Loffeld RJLF* Liberov B Dekkers PEP
Department of Internal Medicine and Gastroenterology, ZaansMedisch Centrum, Zaandam, The Netherlands*Corresponding author: Loffeld RJLF, Department of Internal Medicine and Gastroenterology, ZaansMedisch Centrum, Zaandam, The Netherlands, Tel: 31-75-6502779; Fax: 31-75-6502379; E-mail: loffeld.r@zaansmc.nl
Background: It was noticed that the incidence of peptic ulcer disease is decreasing in patients undergoing upper gastrointestinal endoscopy.
Aim: The yearly incidence of peptic ulcer disease and peptic ulcer bleeding is described.
Materials and Methods: A prospectively collected database of consecutive upper gastrointestinal endoscopies (1992-2016) was used.
Results: In the study period a duodenal ulcer was seen in 919 patients and, gastric ulcer 683. Two hundred twenty two patients (24.2%) had a bleeding duodenal ulcer; this was 125 patients (18.3%) with a gastric ulcer. Duodenal ulcers had significantly more often a presentation with bleeding than gastric ulcers (p=0.004). The yearly incidence of peptic ulcers significantly decreased in the study period. However, no decrease was noted in the number of patients with bleeding.
Conclusion: The incidence of peptic ulcers significantly decreases making the disease truly a vanishing disease.
Peptic ulcer; Epidemiology; Duodenal ulcer; Gastric ulcer
Peptic ulcer disease once was a condition with great morbidity and even mortality [1,2]. In the past operation was the only curative treatment option. This changed dramatically since the introduction of medical therapy [3,4]. In the late seventies of the twenties century with H2 -receptor antagonists, and later on with proton pump inhibitors. The most important step forwards in the treatment of this chronic recurrent disease was the discovery of H.pylori and the acceptance of its pathogenetic properties [5-7]. With anti-H.pylori therapy peptic ulcer disease could be cured definitely [8,9].

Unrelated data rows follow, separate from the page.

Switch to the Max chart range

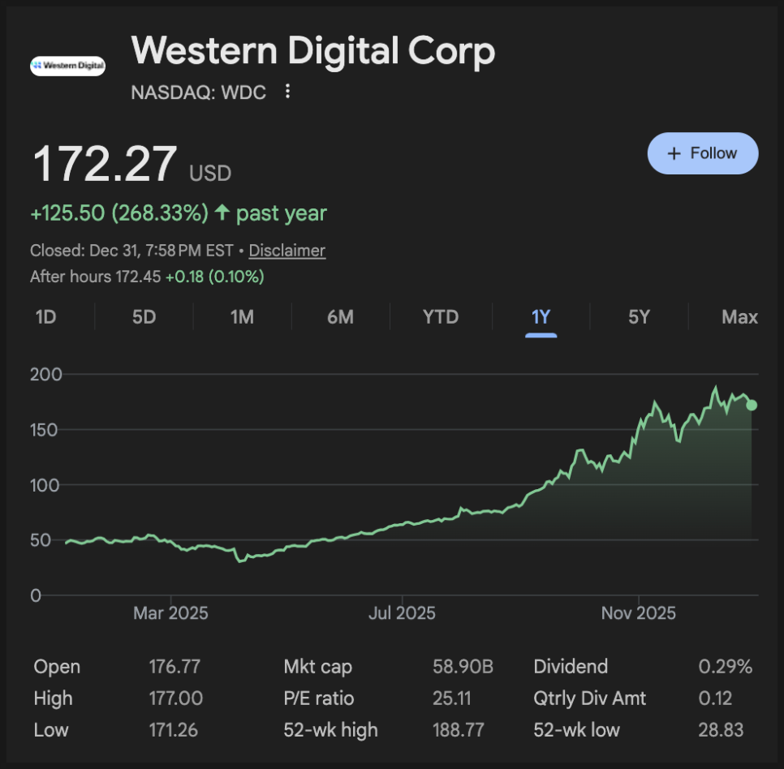[739, 316]

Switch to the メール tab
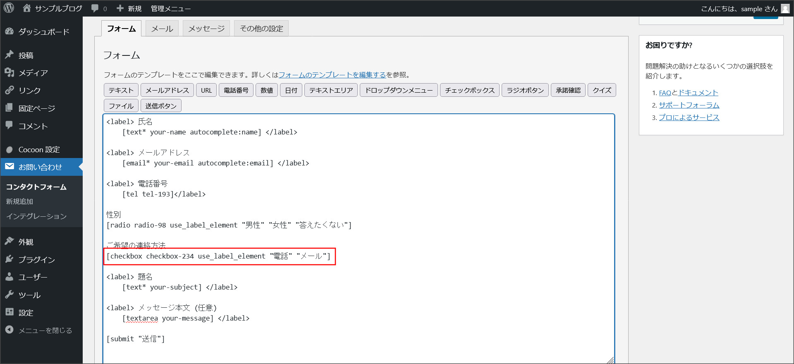[162, 29]
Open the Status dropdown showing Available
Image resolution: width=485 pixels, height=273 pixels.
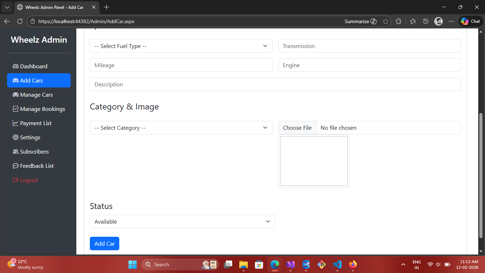pyautogui.click(x=182, y=221)
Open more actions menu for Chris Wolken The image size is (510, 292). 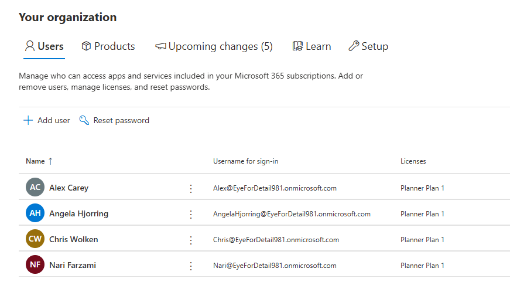190,240
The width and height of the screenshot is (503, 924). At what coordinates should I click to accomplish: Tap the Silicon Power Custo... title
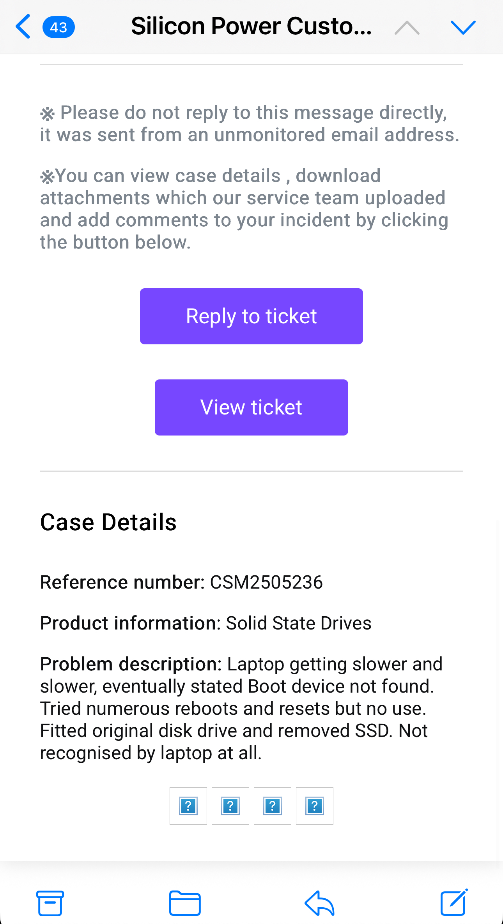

In daily practice it was noticed that the incidence and prevalence of peptic ulcer disease is decreasing in patients undergoing upper gastrointestinal endoscopy [10]. For this reason the earlier study was extended over a very long period of time in order to study the yearly incidence of peptic ulcer disease and peptic ulcer bleeding.
A large prospectively collected database of consecutive upper gastrointestinal endoscopies done in the endoscopy department of the ZaansMedisch Centrum, was used in order to identify patients with ulcers in duodenum or stomach. The study period was 1992 until 2016. Only patients with the first incident duodenal or gastric ulcer were included. Endoscopies done because of follow-up after prior diagnosed ulcer disease, especially in cases of gastric ulcer or complicated duodenal ulcer, were excluded. Endoscopy reports of patients with ulcers were studied for concurrent abnormalities in the upper gastrointestinal tract.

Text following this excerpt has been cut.